Flaw with typed enumerators in F202X

zedthree · May 10, 2022, 11:22am

Is the specification for the new enumerator type fixed for F202X? I’ve just been reading the proposed spec and while it’s missing a few features that would be incredibly useful (user-defined values, IO, character conversion), it also has a massive flaw: name scope. The missing features could always be added in later revisions, but the current proposal for the scope of names (“class one names”) would hamstring it on arrival.

It’s very possible that I have misunderstood the status of the current design, in which case I would be very happy to be corrected.

From John Reid’s great explainer on the new features of F202X:

enumeration type :: colour
  enumerator :: red, orange, green
end type
type(colour) light
:
if (light==red) ...
…
The names of the types and their constants have exactly the same scoping rules as for other types and constants; for example, a procedure that contains the above declaration must not contain a real variable named red.

With this current rule for the scope of the names, it means it would be impossible to have two enumerators with the same name in the same scope:

module colours
  enumeration type :: additive_primary_colours
    enumerator :: red, green, blue
  end type

  enumeration type :: subtractive_primary_colours
    enumerator :: red, yellow, blue
  end type
end module colours

Here the red and blue enumerators would clash and so this wouldn’t compile.
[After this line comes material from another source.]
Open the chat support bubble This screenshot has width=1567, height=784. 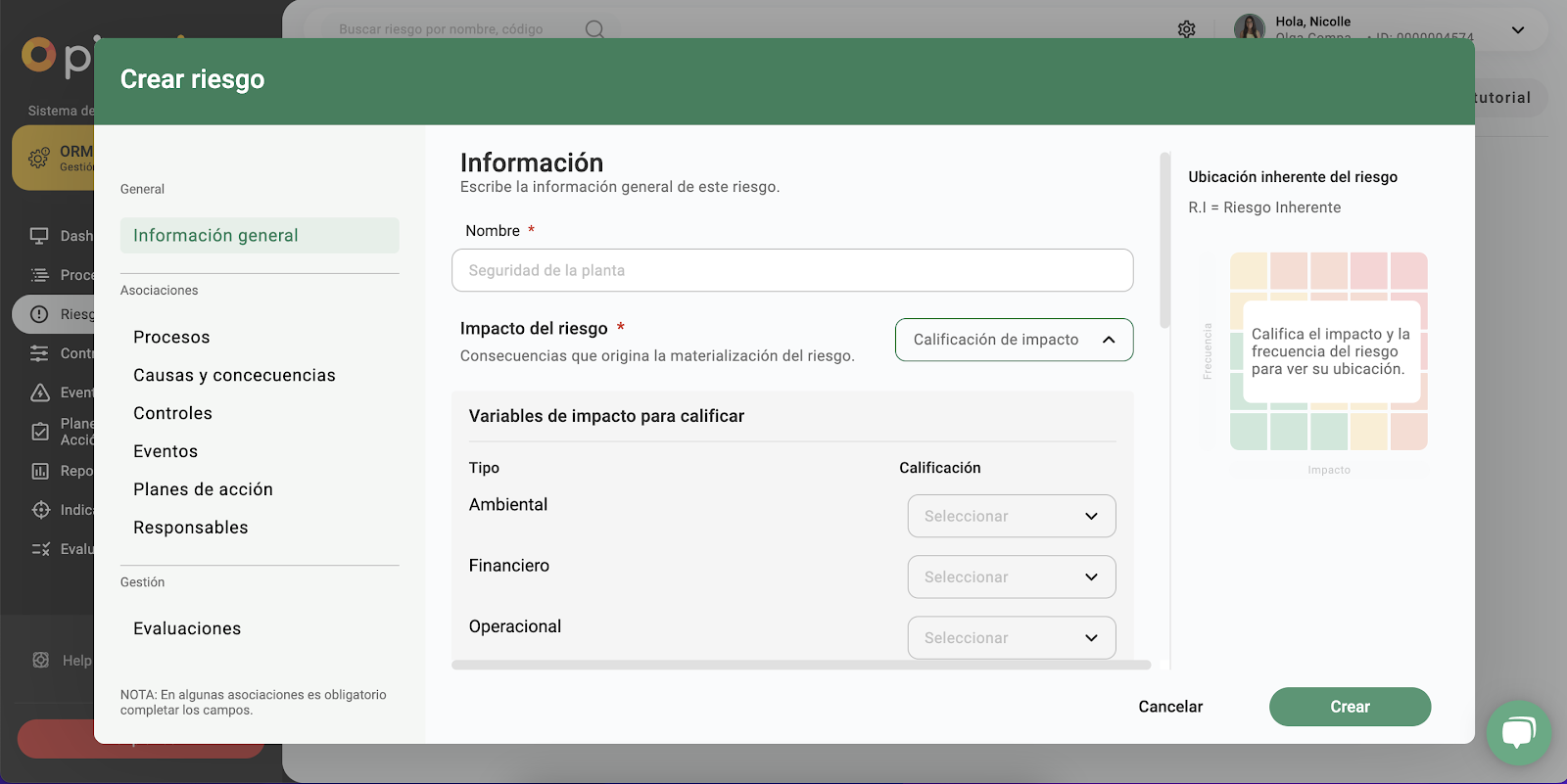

Basically every other language since C has had some sort of namespacing for enums. C++11 introduced enum class for exactly this purpose; C#, Java, Swift, etc. have all had namespaced/scoped enums from the beginning. They are a Good Idea.

From what I can tell by reading through the proposals on the J3 site, the initial proposals did include namespacing the enumerators, but this seems to have been removed in J3/21-120r3.

The relevant comments on that document are:

(13) I note that enumerators as class one names is not only simpler
but what WG5 asked us to do in the first place.
(13) Fortran already has basic namespace management (USE ONLY and
renaming). Some ideas for extensions to that have already been
floated (for a future revision, possibly F202y); we should not
preempt that with a complicated feature here.

For the first comment, simpler is not always better. C’s enum is simpler than C++'s enum class, but enum class solves lots of problems with enum.
And I think that the second comment only applies to importing enumerators into another scope. As it stands, it would not be possible to declare two enums with clashing names in the same module, and I think that is a significant flaw in the current design and one that would be impossible to fix later.

Does anyone know if the current design is set in stone, or if it’s still possible to alter it?

plevold · May 10, 2022, 11:56am

Agree 100%. My list of requirements for a usable enum language feature contains some additional items (believe I’ve posted about this in an earlier thread as well):

Namespaces (like you say).
Variants of different types, not just integers. See Haskell’s |, Java’s sealed classes, Rust’s
enum and others.
Exhaustive select statements - omitting a variant is a compile error unless type default is present.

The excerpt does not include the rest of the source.